Ongoing weakness in travel demand resulted in a 21% decline in revenue and a second-quarter loss for American Airlines parent AMR ( AMR), but the carrier beat Wall Street estimates. Excluding special items, the loss was $319 million or $1.14 a share. Analysts surveyed by Thomson Reuters had estimated $1.28 a share. Revenue was $4.9 billion, in line with estimates. During the same period a year earlier, excluding items, American lost $298 million or $1.19 a share. Including the impact of approximately $70 million related to aircraft sales and groundings, the second-quarter 2009 loss was $390 million or $1.39 a share. "With ongoing global economic weakness and the resulting effect on travel demand, revenues are down sharply from a year ago," said CEO Gerard Arpey, in a prepared statement. "The spot price of oil, while much lower than this time last year, has risen since early this year and remains volatile." American said full-year 2009 capacity will decline by 7.5%, compared with full-year 2008, a reduction of about one percentage point more than previously forecast. The revenue decline reflected a 7.6% mainline capacity reduction as well as a $50 million to $80 million decline due to the impact of the H1N1 virus. Additionally, cargo revenue fell by 42.6% or $99 million, reflecting global economic weakness. Fee revenue increased by 7.4% to $565 million. Mainline passenger revenue per available seat mile declined by 16%. Yield fell by 15.4%, reflecting aggressive industrywide pricing and reduced premium traffic.
On the cost side, mainline cost per available seat mile excluding fuel increased by 5%, driven largely by costs related to reduced capacity, pension expense, and investment in dependability initiatives. Fuel costs were $910 million lower than they would have been at prevailing prices a year earlier.
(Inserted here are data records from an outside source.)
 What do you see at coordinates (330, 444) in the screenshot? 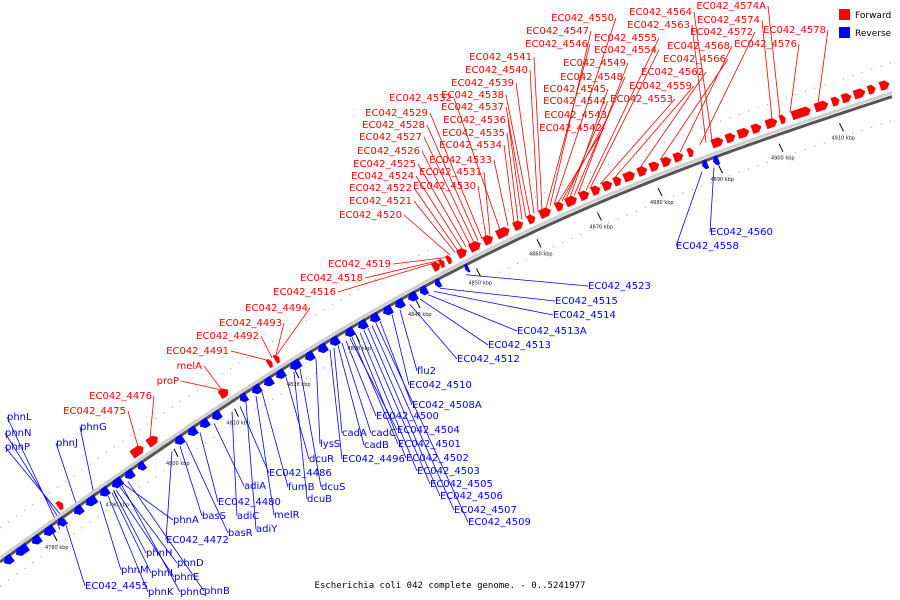
I see `gene-label: lysS` at bounding box center [330, 444].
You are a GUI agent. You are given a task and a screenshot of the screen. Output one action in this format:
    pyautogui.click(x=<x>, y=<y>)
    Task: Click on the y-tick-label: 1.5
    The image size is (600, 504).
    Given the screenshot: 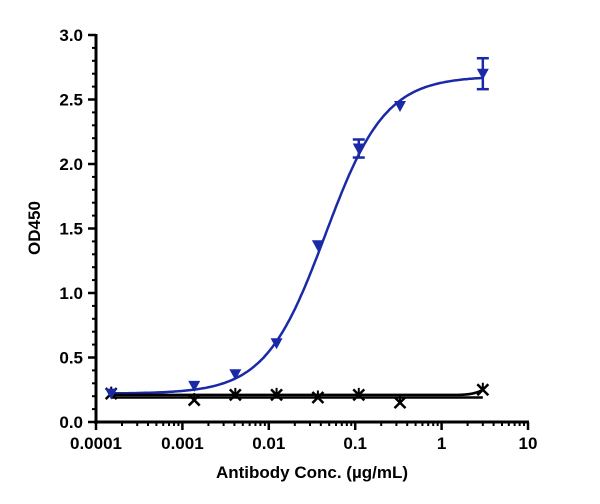 What is the action you would take?
    pyautogui.click(x=71, y=230)
    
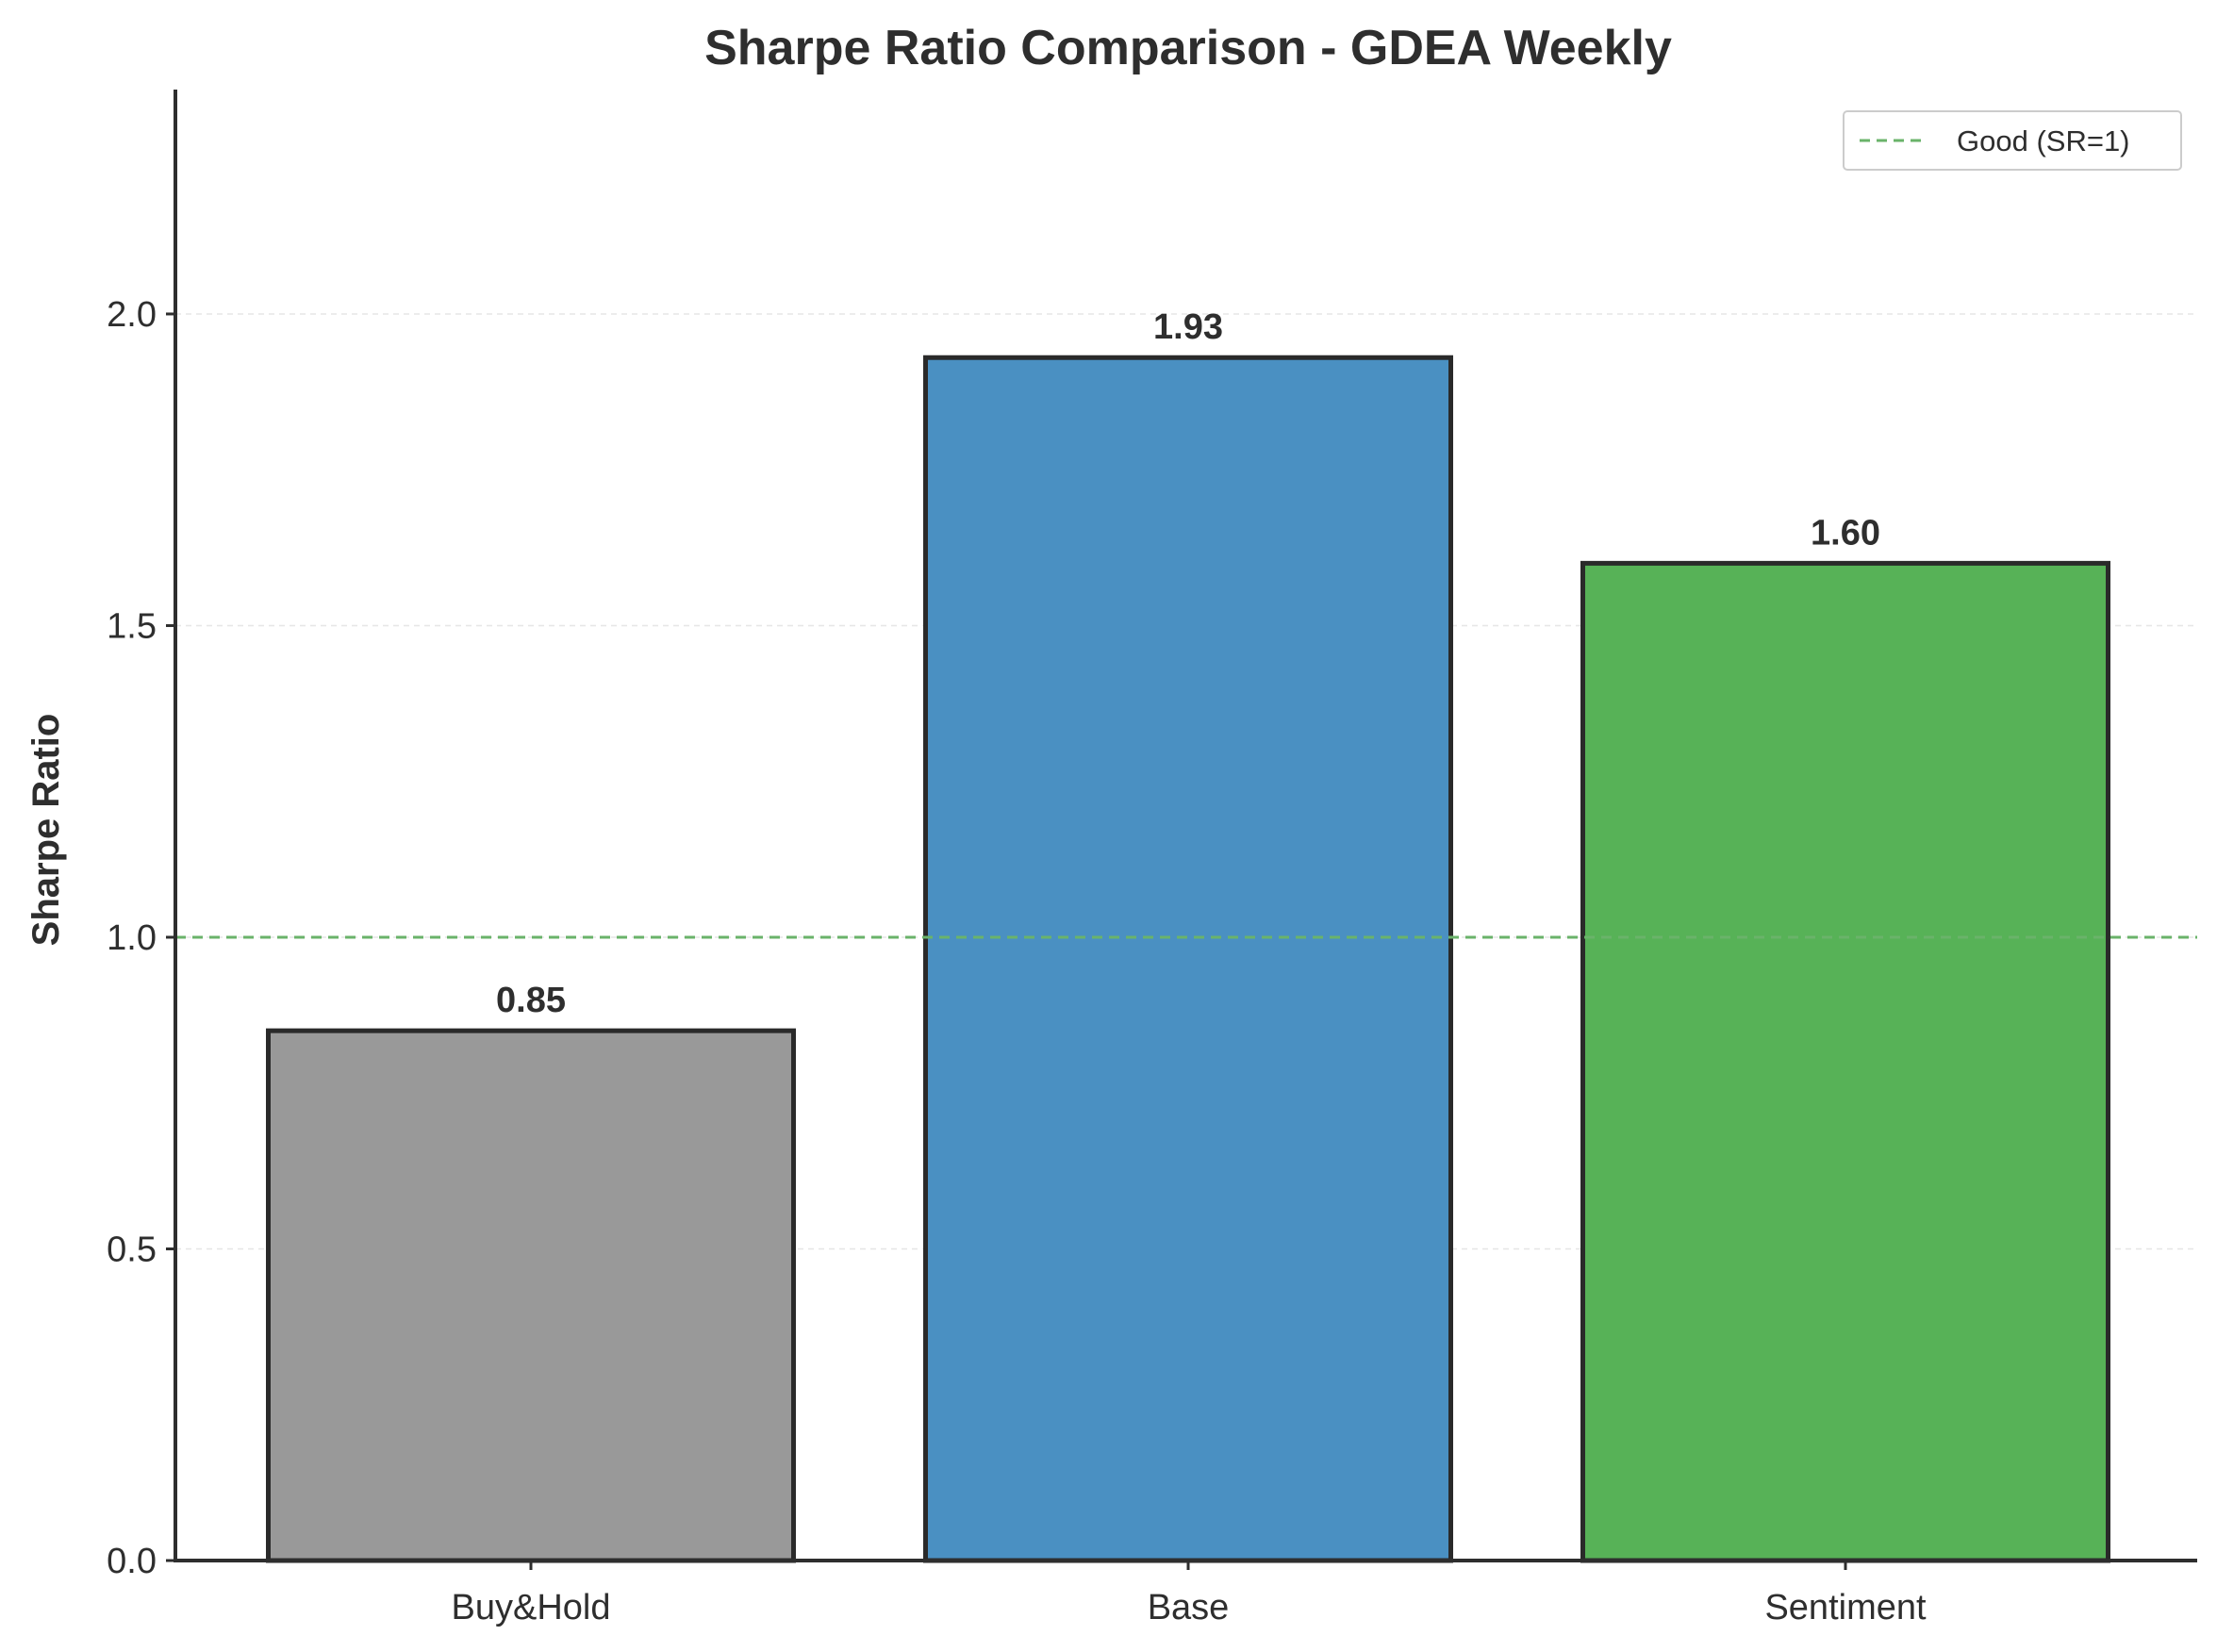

American said it will take delivery of eight additional 737s, bringing total 737 firm orders to 84 during 2009 through 2011, including aircraft already delivered this year. The carrier said that all the orders through 2011 are, subject to certain terms and conditions, covered by committed financing arrangements.
The carrier ended the quarter with $3.3 billion in cash and short-term investments, down from $5.5 billion a year earlier, which included more than $800 million in collateral from hedge counterparties. As of July 7, American said it had $3.7 billion in unencumbered assets and other sources of liquidity. In midmorning trading, American shares were up 1.67% to $4.25.